La questione del dimensionamento scolastico continua a tenere banco e, nei prossimi mesi, sarà una di quelle su cui si giocherà la credibilità del ministro Valditara che in più circostanze ha ribadito che le misure previste dalla legge di bilancio non provocheranno nessun “terremoto” nel sistema scolastico, ma anzi, in alcuni casi potrebbero essere persino più vantaggiose di quelle in vigore.
Ma PD e sindacati la pensano in modo completamente diverso:
Irene Manzi, responsabile scuola del PD, fa osservare: “Il dimensionamento è stato previsto dalla legge di bilancio del governo Meloni; nel prossimo triennio verrà ridotto l’8,8% delle sedi esistenti; ci saranno pesanti perdite di organico tra il personale Ata con un aumento della complessità organizzativa; le aree più fragili, a partire da quelle interne e dal Mezzogiorno, saranno ulteriormente penalizzate”.
“Il nostro sindacato – afferma per parte sua la segretaria generale di Flc-Cgil Gianna Fracassi – è determinato ad usare tutti gli strumenti, inclusa l’impugnativa legale, per contrastare un disegno che impoverisce la scuola italiana”.
La questione è molto complessa perché si perderà certamente un certo numero di “presidenze”: la perdita sarà particolarmente evidente in alcune regioni dove, negli anni passati, il dimensionamento è stato condotto in modo particolarmente “blando” continuando, per esempio, a mantenere in piedi istituti scolastici anche con numeri inferiori a quelli previsti dalla normativa. In altre regioni, al contrario, il piano previsto dal Ministero non dovrebbe provocare “scossoni” troppo pesanti.

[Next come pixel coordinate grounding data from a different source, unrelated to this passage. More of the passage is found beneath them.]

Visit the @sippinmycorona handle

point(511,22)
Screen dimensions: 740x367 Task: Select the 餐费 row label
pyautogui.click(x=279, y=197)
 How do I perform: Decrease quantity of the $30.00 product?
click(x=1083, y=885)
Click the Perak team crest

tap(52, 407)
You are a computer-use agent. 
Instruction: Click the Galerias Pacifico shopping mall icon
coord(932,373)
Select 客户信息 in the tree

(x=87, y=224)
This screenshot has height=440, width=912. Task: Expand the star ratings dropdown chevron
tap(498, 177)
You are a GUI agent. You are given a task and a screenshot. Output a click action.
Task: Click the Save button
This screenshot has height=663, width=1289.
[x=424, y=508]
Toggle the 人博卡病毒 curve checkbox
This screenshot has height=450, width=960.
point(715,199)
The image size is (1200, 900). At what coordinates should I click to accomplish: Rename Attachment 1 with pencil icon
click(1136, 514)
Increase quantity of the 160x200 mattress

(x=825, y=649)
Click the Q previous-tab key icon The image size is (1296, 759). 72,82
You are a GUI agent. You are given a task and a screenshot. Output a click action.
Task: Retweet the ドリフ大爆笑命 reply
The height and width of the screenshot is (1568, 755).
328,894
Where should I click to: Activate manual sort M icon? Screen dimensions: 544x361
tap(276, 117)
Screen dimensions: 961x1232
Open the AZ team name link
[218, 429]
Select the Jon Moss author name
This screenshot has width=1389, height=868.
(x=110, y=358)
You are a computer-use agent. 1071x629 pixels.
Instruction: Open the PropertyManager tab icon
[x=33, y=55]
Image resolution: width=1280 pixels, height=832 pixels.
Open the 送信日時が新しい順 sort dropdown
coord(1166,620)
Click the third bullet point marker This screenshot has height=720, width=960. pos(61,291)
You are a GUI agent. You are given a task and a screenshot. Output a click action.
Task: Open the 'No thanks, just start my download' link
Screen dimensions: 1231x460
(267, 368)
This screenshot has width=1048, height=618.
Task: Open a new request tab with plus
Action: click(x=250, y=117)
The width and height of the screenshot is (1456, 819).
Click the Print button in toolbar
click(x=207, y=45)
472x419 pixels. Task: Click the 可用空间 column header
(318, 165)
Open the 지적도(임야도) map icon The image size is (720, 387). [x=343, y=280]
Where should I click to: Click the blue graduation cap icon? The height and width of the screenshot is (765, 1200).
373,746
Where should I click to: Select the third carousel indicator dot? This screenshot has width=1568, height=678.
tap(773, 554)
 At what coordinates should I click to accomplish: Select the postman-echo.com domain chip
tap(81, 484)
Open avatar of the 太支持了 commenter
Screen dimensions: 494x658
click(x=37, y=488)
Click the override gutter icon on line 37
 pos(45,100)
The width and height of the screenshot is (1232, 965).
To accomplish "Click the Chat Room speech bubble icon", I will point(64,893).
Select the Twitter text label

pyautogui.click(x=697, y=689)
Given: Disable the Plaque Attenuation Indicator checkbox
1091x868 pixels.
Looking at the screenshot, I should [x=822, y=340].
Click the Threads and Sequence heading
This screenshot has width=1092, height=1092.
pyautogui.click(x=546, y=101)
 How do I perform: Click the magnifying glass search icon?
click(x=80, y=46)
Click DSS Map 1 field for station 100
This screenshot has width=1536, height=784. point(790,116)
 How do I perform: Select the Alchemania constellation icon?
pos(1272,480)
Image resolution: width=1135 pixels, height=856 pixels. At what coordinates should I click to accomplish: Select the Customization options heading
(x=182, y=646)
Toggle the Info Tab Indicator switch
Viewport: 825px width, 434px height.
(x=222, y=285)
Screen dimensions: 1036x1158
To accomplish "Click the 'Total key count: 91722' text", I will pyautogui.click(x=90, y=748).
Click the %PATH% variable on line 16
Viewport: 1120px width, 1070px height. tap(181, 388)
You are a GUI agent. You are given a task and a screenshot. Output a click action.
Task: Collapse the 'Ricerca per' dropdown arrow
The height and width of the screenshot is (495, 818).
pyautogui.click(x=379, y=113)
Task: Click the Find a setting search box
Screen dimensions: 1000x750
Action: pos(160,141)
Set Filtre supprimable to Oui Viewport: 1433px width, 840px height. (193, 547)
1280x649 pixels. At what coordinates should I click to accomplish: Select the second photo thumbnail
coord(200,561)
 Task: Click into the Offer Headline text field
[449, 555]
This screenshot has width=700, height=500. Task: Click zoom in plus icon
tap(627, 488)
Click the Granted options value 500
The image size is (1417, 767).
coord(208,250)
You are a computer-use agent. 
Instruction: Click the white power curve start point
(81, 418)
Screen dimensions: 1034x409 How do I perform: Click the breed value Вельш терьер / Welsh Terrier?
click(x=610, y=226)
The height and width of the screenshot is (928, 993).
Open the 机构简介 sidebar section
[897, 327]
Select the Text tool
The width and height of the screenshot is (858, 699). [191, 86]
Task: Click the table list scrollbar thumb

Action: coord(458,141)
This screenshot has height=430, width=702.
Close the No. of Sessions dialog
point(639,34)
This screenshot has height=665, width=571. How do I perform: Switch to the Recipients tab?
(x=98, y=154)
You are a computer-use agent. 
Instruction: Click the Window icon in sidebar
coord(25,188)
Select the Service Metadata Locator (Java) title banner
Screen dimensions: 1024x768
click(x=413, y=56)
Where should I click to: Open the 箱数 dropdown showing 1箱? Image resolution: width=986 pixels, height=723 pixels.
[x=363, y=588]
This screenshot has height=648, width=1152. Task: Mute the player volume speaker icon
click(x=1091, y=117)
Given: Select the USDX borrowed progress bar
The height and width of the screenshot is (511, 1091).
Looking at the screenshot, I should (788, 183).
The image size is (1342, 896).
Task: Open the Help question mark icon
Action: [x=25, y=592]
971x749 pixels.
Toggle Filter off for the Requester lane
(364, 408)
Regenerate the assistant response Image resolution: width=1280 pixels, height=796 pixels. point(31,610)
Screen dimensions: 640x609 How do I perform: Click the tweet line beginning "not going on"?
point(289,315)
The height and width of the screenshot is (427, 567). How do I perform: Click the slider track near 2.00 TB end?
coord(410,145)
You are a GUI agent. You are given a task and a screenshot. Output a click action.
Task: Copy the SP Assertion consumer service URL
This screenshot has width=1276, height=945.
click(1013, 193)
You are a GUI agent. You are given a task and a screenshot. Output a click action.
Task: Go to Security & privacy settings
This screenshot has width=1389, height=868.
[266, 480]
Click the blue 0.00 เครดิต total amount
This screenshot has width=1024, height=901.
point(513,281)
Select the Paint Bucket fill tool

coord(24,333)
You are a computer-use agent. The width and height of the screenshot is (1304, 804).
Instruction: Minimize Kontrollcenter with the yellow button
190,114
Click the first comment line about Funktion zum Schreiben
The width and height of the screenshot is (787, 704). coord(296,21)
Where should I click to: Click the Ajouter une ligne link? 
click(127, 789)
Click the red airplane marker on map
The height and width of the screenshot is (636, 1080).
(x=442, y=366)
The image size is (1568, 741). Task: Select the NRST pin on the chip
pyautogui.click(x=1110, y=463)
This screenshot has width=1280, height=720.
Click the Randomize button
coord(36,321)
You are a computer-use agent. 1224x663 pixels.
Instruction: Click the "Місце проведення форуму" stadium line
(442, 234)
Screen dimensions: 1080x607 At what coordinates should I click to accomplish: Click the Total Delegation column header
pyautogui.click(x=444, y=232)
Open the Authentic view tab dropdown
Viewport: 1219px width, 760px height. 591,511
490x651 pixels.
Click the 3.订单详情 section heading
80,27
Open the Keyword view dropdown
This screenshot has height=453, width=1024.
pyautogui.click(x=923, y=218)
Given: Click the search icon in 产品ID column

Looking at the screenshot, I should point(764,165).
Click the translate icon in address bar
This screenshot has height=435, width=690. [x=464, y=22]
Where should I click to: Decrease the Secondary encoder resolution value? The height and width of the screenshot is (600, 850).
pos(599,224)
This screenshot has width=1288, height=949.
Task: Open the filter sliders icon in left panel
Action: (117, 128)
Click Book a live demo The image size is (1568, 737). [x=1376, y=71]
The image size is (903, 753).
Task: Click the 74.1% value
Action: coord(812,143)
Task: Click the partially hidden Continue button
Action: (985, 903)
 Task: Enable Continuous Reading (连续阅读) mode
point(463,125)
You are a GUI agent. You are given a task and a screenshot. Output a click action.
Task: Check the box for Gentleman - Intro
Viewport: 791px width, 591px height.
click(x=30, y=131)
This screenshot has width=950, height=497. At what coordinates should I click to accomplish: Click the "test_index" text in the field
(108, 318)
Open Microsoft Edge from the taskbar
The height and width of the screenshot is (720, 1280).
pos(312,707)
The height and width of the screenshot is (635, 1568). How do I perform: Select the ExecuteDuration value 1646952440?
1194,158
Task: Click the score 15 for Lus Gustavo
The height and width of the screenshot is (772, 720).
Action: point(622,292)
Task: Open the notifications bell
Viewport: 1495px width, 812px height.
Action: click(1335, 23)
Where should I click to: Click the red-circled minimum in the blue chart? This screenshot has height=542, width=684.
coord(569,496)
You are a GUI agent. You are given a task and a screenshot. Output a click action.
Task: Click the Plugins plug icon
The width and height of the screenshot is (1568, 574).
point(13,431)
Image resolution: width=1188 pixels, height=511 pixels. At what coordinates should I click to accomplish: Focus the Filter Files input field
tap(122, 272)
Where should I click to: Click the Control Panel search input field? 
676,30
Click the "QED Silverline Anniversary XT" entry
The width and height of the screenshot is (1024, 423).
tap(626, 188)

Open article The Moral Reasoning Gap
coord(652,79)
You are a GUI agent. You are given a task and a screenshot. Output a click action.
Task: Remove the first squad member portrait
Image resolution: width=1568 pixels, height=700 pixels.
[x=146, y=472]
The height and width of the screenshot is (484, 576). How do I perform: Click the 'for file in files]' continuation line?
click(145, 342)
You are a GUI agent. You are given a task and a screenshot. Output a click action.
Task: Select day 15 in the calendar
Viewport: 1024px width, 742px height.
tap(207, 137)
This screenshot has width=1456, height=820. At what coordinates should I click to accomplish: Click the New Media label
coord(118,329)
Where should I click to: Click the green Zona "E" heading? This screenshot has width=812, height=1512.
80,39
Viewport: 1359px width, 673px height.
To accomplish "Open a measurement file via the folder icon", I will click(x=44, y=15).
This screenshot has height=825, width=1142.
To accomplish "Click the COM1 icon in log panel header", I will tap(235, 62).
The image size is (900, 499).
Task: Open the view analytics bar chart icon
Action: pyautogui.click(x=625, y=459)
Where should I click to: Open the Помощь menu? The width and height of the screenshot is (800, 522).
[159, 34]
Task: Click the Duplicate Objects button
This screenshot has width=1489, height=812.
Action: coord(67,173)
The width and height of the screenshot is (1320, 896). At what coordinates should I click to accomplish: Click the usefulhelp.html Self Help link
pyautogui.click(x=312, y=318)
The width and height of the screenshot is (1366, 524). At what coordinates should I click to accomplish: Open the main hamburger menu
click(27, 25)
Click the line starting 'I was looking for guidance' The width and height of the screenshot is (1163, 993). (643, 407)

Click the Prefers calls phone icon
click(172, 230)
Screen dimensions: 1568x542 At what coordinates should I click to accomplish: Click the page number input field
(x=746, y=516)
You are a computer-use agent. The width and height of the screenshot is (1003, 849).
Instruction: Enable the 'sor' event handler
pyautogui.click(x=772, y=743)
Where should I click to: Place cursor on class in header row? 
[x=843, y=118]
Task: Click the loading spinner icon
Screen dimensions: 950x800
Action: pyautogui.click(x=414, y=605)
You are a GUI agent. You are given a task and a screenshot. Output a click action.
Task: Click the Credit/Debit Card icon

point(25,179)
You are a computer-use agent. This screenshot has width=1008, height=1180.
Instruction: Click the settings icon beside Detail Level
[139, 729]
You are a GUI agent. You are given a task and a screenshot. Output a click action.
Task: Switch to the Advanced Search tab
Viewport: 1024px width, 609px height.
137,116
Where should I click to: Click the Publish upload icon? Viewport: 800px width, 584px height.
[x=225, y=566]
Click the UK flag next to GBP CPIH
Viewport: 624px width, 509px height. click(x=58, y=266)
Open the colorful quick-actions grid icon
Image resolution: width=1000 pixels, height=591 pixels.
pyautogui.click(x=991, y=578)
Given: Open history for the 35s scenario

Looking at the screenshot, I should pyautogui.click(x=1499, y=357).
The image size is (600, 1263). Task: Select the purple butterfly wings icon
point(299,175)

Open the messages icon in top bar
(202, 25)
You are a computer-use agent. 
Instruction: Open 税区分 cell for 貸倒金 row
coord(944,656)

Il meccanismo – spiega in questa intervista il presidente nazionale ANP Antonello Giannelli – dovrebbe responsabilizzare maggiormente le diverse Regioni che sarebbero autonome di decidere come e dove assegnare le presidenze scolastiche.
In pratica – sottolinea il presidente ANP – si potranno avere istituti scolastici autonomi anche con soli 3-400 alunni, purché a livello regionale venga rispettato il tetto massimo deciso dallo Stato.
Resta il fatto che anche questa soluzione sembra poco gradita: diverse Regioni, infatti, hanno già deciso di rivolgersi alla Corte Costituzionale.